▸ Assignment
The records that follow are to be transcribed exactly.

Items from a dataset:
____

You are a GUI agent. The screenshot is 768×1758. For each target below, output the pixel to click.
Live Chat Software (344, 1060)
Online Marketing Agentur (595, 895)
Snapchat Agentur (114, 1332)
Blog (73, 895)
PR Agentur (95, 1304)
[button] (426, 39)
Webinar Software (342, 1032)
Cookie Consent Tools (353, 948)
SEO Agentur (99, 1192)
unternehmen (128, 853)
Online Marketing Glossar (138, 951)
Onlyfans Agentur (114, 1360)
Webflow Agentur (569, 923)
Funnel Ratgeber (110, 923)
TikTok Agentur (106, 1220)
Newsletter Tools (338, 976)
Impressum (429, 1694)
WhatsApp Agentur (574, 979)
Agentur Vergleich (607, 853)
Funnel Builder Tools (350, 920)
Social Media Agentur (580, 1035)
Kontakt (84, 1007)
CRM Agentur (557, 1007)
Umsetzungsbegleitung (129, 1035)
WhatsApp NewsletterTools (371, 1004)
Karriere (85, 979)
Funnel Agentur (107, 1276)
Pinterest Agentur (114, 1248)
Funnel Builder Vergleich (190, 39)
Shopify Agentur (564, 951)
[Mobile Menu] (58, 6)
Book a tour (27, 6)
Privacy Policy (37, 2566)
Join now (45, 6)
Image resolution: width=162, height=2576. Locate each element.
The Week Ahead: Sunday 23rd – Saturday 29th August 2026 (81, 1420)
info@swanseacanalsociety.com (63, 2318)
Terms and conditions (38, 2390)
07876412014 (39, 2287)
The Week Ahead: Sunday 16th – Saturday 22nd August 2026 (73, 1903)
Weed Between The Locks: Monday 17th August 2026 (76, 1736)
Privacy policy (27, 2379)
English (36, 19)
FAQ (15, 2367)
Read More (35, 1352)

____

▸ Exercise answer
You are a GUI agent. The screenshot is 768×1758. For each target below, output the pixel to click.
Live Chat Software (344, 1060)
Online Marketing Agentur (595, 895)
Snapchat Agentur (114, 1332)
Blog (73, 895)
PR Agentur (95, 1304)
[button] (426, 39)
Webinar Software (342, 1032)
Cookie Consent Tools (353, 948)
SEO Agentur (99, 1192)
unternehmen (128, 853)
Online Marketing Glossar (138, 951)
Onlyfans Agentur (114, 1360)
Webflow Agentur (569, 923)
Funnel Ratgeber (110, 923)
TikTok Agentur (106, 1220)
Newsletter Tools (338, 976)
Impressum (429, 1694)
WhatsApp Agentur (574, 979)
Agentur Vergleich (607, 853)
Funnel Builder Tools (350, 920)
Social Media Agentur (580, 1035)
Kontakt (84, 1007)
CRM Agentur (557, 1007)
Umsetzungsbegleitung (129, 1035)
WhatsApp NewsletterTools (371, 1004)
Karriere (85, 979)
Funnel Agentur (107, 1276)
Pinterest Agentur (114, 1248)
Funnel Builder Vergleich (190, 39)
Shopify Agentur (564, 951)
[Mobile Menu] (58, 6)
Book a tour (27, 6)
Privacy Policy (37, 2566)
Join now (45, 6)
Image resolution: width=162, height=2576. Locate each element.
The Week Ahead: Sunday 23rd – Saturday 29th August 2026 (81, 1420)
info@swanseacanalsociety.com (63, 2318)
Terms and conditions (38, 2390)
07876412014 (39, 2287)
The Week Ahead: Sunday 16th – Saturday 22nd August 2026 (73, 1903)
Weed Between The Locks: Monday 17th August 2026 (76, 1736)
Privacy policy (27, 2379)
English (36, 19)
FAQ (15, 2367)
Read More (35, 1352)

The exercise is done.